Image copyright Maksym Darakchi

Still doubtful about the whole cloud computing thing? Here’s a new metric that should probably change your mind. The combined market capitalization of the Top 30 cloud computing companies is now north of $100 billion.

Who says so? Bessemer Venture Partners, that’s who. The venture capital firm known for backing cloud companies like Box and Eloqua has tallied up the valuations of 30 different cloud and software-as-a-service companies that have gone public. And here’s another interesting metric that should get your attention: If they were traded as an index, their shares are up by 168 percent since the start of 2012, beating both the Nasdaq and the Standard & Poor’s 500.

BVP partner Byron Deeter announced the Cloud Index in a blog post today.

The numbers, Deeter argues, slam the door shut on the argument still made by some software companies that running software in the cloud is a fad. “With 30 large public companies collectively representing more than $100 billion in market capitalization and $12.5 billion in estimated 2013 revenue, the cloud computing industry has officially come of age,” he writes.

So, who’s on the list? Well-known cloud companies like, LinkedIn, Workday and NetSuite form the index’s backbone, with a combined $67.4 billion, but it also includes other more recent entries, like Marketo and Rally Software, both of which bowed in IPOs earlier this year.

There’s also a few you may not have heard of, or which you might not consider to be cloud software companies at first glance. One is AthenaHealth, a company that sells a cloud-based service aimed at managing medical records and running doctors’ offices. Another is LifeLock, the company that helps consumers protect their personal information from misuse.

Deeter says the plan is for BVP to update the index weekly.
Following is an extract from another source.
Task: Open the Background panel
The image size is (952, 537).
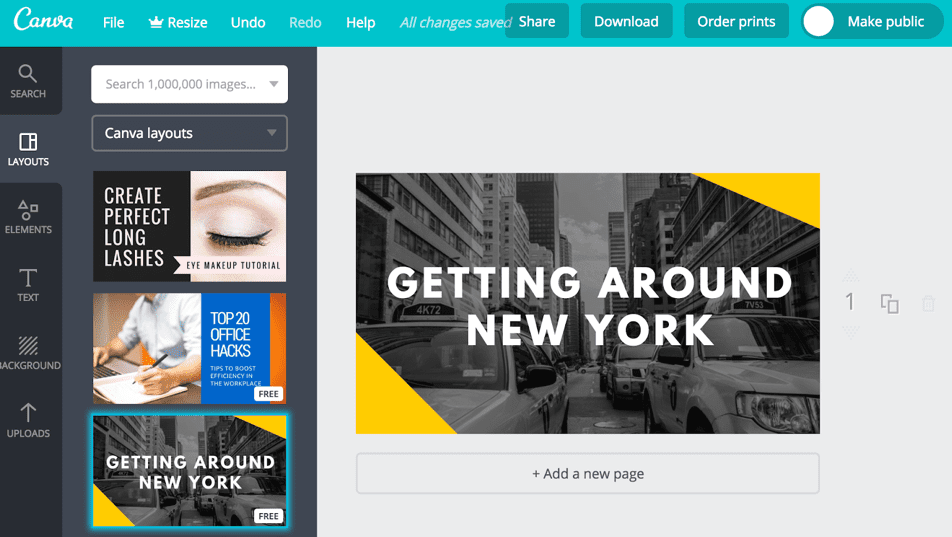Action: pyautogui.click(x=28, y=353)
How did it select the companies? BVP takes a pretty hard line. Those companies with the classic multi-tenant, subscription-based business model like Salesforce, Workday and Cornerstone OnDemand made it. Others with hybrid approaches, like Jive Software, which offers both a cloud and an on-premise version of its software, made it, too. A few didn’t make it: “Despite benefiting from some of the tailwinds of the cloud industry and enjoying tremendous success in their own markets, we did reluctantly exclude the likes of Splunk, Tableau and Qlik, because they are neither multi-tenant technologies, nor subscription-based models.” It also leaves out large software companies like Oracle and SAP that have lately been buying up cloud companies and converting their existing products to cloud offerings.